Cold Lake’s Wing Commander is hopeful that a solution can be reached with the City to keep the Cold Lake Golf and Winter Club running beyond the end of the month.
Since the City voted to stop operating the CLGWC in March as of Sept. 30, conversations about what’s going to happen next continue.
The City backed out because of unpaid taxes from the federal government for the past two years on the recreation facility, which they say total $300,000 a year.
In a written statement on Monday, Colonel Dave Moar said they are working on a new solution.

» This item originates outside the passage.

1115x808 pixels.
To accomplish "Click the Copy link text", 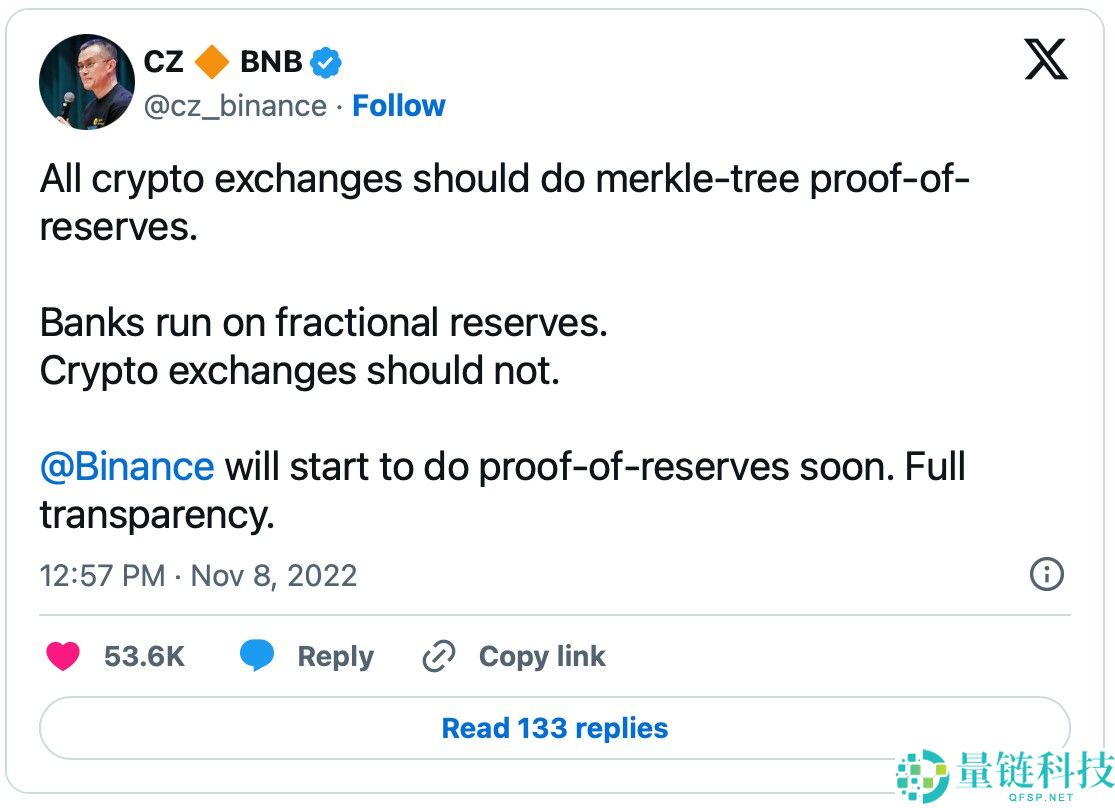I will point(542,656).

“4 Wing recognizes the importance of the Cold Lake Golf and Winter Club to the Lakeland region and we are incredibly motivated to find a solution to ensure that the higher-level legal dispute is transparent to the curlers, golfers, and recreation enthusiasts of the community,” he said.
“I have worked hard with my team at 4 Wing to develop solutions to continue curling operations throughout the winter and I’m confident we will have a solution for the golf course before it opens next spring.

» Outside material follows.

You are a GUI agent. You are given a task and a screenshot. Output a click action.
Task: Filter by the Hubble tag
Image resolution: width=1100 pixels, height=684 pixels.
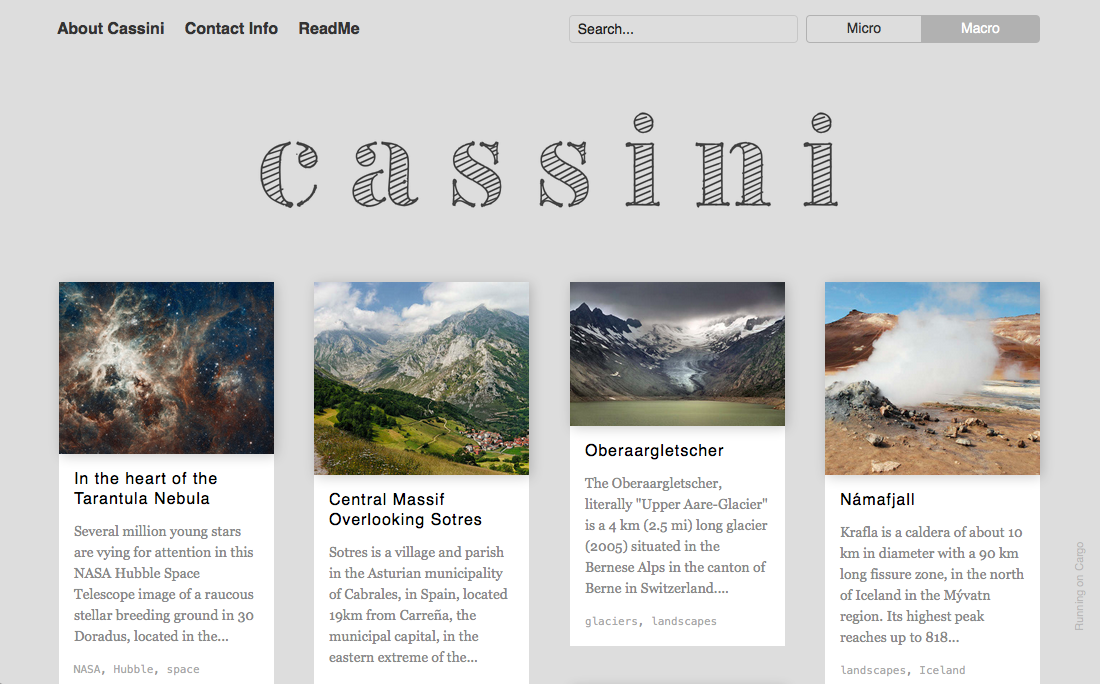coord(133,669)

“It is a top priority for the Wing and I appreciate the work done by the Mayor and Council to find a solution.
“In our current community environment of economic downturn and the physical/mental health challenges created by COVID-19, we need to ensure, more than ever, that our families have access to affordable and safe recreation options.”
The City has operated the CLGWC since 2013 on 4 Wing’s behalf because of cost issues.
This recreation facility ran a municipal deficit of just over $425,000 loss last year.
City councillor Bob Buckle said on The Morning After on Friday that they are looking out for taxpayers when originally pulling out of the agreement with 4 Wing, but are hopeful a solution can be reached.
“If they no longer are paying taxes for that because the city’s running it–that’s another $300,000 hit for our taxpayers. And not only that, but then they’re talking about going retro[active] for all the years we’ve operated and saying we have to pay it back,” said Buckle.
“So it’s a very complicated issue because we recognize the value and it adds to both 4 Wing personnel, the community. It’s a great asset. But then again the city doesn’t own it, we simply operate it and manage it.”